Transcribe the following records in full, exactly as shown.

=== MATERIAL SUPPLIED ===
⟨

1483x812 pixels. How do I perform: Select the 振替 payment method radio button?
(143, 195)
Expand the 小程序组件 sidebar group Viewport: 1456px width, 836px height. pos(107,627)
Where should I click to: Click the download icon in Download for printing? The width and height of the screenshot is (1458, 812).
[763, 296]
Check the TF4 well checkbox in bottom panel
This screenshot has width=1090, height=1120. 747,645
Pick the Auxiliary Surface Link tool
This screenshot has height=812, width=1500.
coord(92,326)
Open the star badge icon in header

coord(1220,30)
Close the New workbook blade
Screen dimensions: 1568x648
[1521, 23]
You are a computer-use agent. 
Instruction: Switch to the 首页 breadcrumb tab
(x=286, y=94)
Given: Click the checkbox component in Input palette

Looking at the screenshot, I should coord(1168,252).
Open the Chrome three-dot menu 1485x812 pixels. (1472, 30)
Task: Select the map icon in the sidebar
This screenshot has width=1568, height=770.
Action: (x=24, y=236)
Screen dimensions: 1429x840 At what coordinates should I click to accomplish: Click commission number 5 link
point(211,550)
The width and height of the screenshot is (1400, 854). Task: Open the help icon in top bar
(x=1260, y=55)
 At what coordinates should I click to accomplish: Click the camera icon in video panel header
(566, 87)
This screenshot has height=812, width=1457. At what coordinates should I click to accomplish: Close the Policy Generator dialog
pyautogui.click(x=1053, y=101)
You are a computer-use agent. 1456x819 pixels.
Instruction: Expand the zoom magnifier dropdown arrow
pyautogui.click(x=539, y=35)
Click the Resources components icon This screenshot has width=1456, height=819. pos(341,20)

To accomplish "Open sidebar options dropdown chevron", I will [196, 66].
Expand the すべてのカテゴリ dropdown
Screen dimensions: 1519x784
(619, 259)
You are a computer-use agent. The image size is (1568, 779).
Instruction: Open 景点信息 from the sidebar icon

⟩

=== ANSWER SPACE ===
1483x812 pixels. How do I perform: Select the 振替 payment method radio button?
(143, 195)
Expand the 小程序组件 sidebar group Viewport: 1456px width, 836px height. pos(107,627)
Where should I click to: Click the download icon in Download for printing? The width and height of the screenshot is (1458, 812).
[763, 296]
Check the TF4 well checkbox in bottom panel
This screenshot has width=1090, height=1120. 747,645
Pick the Auxiliary Surface Link tool
This screenshot has height=812, width=1500.
coord(92,326)
Open the star badge icon in header

coord(1220,30)
Close the New workbook blade
Screen dimensions: 1568x648
[1521, 23]
You are a computer-use agent. 
Instruction: Switch to the 首页 breadcrumb tab
(x=286, y=94)
Given: Click the checkbox component in Input palette

Looking at the screenshot, I should coord(1168,252).
Open the Chrome three-dot menu 1485x812 pixels. (1472, 30)
Task: Select the map icon in the sidebar
This screenshot has width=1568, height=770.
Action: (x=24, y=236)
Screen dimensions: 1429x840 At what coordinates should I click to accomplish: Click commission number 5 link
point(211,550)
The width and height of the screenshot is (1400, 854). Task: Open the help icon in top bar
(x=1260, y=55)
 At what coordinates should I click to accomplish: Click the camera icon in video panel header
(566, 87)
This screenshot has height=812, width=1457. At what coordinates should I click to accomplish: Close the Policy Generator dialog
pyautogui.click(x=1053, y=101)
You are a computer-use agent. 1456x819 pixels.
Instruction: Expand the zoom magnifier dropdown arrow
pyautogui.click(x=539, y=35)
Click the Resources components icon This screenshot has width=1456, height=819. pos(341,20)

To accomplish "Open sidebar options dropdown chevron", I will [196, 66].
Expand the すべてのカテゴリ dropdown
Screen dimensions: 1519x784
(619, 259)
You are a computer-use agent. The image size is (1568, 779).
Instruction: Open 景点信息 from the sidebar icon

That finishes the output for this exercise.